*TEXT PROVIDED*.
┌──
The Obelisk is located on an elevated land near the walls of the Srirangapatna Fort in Srirangapatna (also known during the British Raj as Seringapatam). It is set up at the centre of a spread-out concentric series of steps, on a high point at the northwestern corner on one end of the island on the Cauvery River, near the more famous Ranganathaswamy temple.

The obelisk structure is narrow with shining stone built over a series of steps in a spacious concentric circular surface as basement, at an elevated location close to the fort walls. The initial lower portion of the main structure above the basement is of square shape with plaques fixed on each of its four phases, followed by pyramidal or conical tall post founded over four cannons and tapering to a pinnacle fitted with a cannon ball; the plaques are inscribed with details of the siege of Srirangapatna during 4 April-5 May 1799.

On the front face of the Obelisk, the plaque gives a general description of the siege as: "This monument is erected by the Government of Mysore in 1907 in order to commemorate the Siege of Seringapatam by the British forces under Lieutenant General G. Harris and its final capture by assault on 5th May 1799, as also the names of those gallant officers who fell during the operations." However, it may be mentioned that in the war, the combined forces of the British East India Company and their allies who fought in the war were 50,000 soldiers in all, while the soldiers of the Kingdom of Mysore, ruled by Tipu Sultan, were 30,000. It is also said that about 80 men of the Swiss ‘de Meuron Regiment’, who fell during the siege, and their family members are buried in the Garrison Cemetery, Seringapatam.

The second plaque makes specific mention of the British casualties in the war with lists giving the number of soldiers and officers wounded, killed or missing for the siege (5 April to 4 May 1799). The final count of casualties inscribed on the plaque reports 192 dead, 657 injured and 25 not traced.

In the last two faces of the edifice, the plaques lists the rank, name and the regiment of the European officers who were martyred in the siege.
└──
*Dataset entries*.
┌──
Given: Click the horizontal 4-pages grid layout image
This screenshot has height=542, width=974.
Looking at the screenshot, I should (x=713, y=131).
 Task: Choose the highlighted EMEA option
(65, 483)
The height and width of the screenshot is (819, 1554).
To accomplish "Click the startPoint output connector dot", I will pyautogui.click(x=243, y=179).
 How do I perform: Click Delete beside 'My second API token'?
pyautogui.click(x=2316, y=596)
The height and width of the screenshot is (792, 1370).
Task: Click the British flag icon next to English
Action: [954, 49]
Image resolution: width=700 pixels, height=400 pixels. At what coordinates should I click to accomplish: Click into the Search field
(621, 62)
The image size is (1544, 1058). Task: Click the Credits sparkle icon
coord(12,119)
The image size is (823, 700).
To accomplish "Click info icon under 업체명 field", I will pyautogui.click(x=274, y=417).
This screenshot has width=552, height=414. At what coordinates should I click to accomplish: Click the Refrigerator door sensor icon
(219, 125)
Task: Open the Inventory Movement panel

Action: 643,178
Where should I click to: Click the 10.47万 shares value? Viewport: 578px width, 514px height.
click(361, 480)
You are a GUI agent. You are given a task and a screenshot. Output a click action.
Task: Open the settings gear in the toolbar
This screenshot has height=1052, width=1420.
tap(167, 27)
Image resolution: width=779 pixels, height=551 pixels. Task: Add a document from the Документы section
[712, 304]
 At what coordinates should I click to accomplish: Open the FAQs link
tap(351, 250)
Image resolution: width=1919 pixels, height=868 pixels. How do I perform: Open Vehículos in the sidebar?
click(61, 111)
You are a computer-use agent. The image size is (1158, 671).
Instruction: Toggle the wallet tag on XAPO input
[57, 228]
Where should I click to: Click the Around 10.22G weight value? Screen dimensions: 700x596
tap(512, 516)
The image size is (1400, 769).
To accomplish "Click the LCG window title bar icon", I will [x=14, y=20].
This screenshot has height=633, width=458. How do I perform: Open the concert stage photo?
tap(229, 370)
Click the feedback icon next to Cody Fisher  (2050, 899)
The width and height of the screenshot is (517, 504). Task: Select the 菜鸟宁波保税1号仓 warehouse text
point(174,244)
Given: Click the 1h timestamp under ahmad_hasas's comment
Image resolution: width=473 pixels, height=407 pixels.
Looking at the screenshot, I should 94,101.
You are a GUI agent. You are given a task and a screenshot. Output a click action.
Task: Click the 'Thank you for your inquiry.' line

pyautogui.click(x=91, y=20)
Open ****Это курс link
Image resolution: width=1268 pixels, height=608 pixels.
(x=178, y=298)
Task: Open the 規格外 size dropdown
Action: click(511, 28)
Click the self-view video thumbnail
└──
*EXERCISE*. Reproduce the entire passage on the Srirangapatna obelisk word for word, with no changes. The items have no connection to the passage on the Srirangapatna obelisk.

*TASK RESPONSE*.
The Obelisk is located on an elevated land near the walls of the Srirangapatna Fort in Srirangapatna (also known during the British Raj as Seringapatam). It is set up at the centre of a spread-out concentric series of steps, on a high point at the northwestern corner on one end of the island on the Cauvery River, near the more famous Ranganathaswamy temple.

The obelisk structure is narrow with shining stone built over a series of steps in a spacious concentric circular surface as basement, at an elevated location close to the fort walls. The initial lower portion of the main structure above the basement is of square shape with plaques fixed on each of its four phases, followed by pyramidal or conical tall post founded over four cannons and tapering to a pinnacle fitted with a cannon ball; the plaques are inscribed with details of the siege of Srirangapatna during 4 April-5 May 1799.

On the front face of the Obelisk, the plaque gives a general description of the siege as: "This monument is erected by the Government of Mysore in 1907 in order to commemorate the Siege of Seringapatam by the British forces under Lieutenant General G. Harris and its final capture by assault on 5th May 1799, as also the names of those gallant officers who fell during the operations." However, it may be mentioned that in the war, the combined forces of the British East India Company and their allies who fought in the war were 50,000 soldiers in all, while the soldiers of the Kingdom of Mysore, ruled by Tipu Sultan, were 30,000. It is also said that about 80 men of the Swiss ‘de Meuron Regiment’, who fell during the siege, and their family members are buried in the Garrison Cemetery, Seringapatam.

The second plaque makes specific mention of the British casualties in the war with lists giving the number of soldiers and officers wounded, killed or missing for the siege (5 April to 4 May 1799). The final count of casualties inscribed on the plaque reports 192 dead, 657 injured and 25 not traced.

In the last two faces of the edifice, the plaques lists the rank, name and the regiment of the European officers who were martyred in the siege.